Attentional Allocation as Optimal Compression in Visual Search

AbstractThere is large agreement among vision scientists that biological perception is capacity-limited and that attentional mechanisms control how that capacity is allocated. Despite the fact that Bayesian models generally do not include capacity limits, many researchers model perceptual attention as the result of optimal Bayesian inference. This inconsistency arises because vision science currently lacks a feasible and principled computational framework for characterizing optimal attentional allocation in the presence of capacity constraints. Here, we introduce such a framework based on rate-distortion theory (RDT), a theory of optimal lossy compression developed in the engineering literature.

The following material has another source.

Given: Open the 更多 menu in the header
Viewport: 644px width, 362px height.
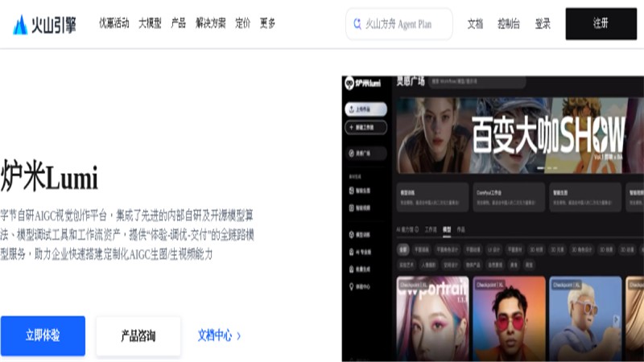Looking at the screenshot, I should (267, 23).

Our approach defines Bayes-optimal performance when an upper limit on information processing rate is imposed. Here, we compare Bayesian and RDT accounts in a visual search task, and highlight a typical shortcoming of unlimited-capacity Bayesian models that is not shared by RDT models, namely that they often over-estimate task-performance when information-processing demands are increased. In this study, we asked human subjects to find either one or two targets in a collection of distractors in a single-fixation search task. We predicted relative performance between one- and two-target conditions based on both RDT and Bayesian models. Performance differed between conditions in a way that was well accounted for by the capacity-limited RDT model but not by the capacity-unlimited Bayesian model.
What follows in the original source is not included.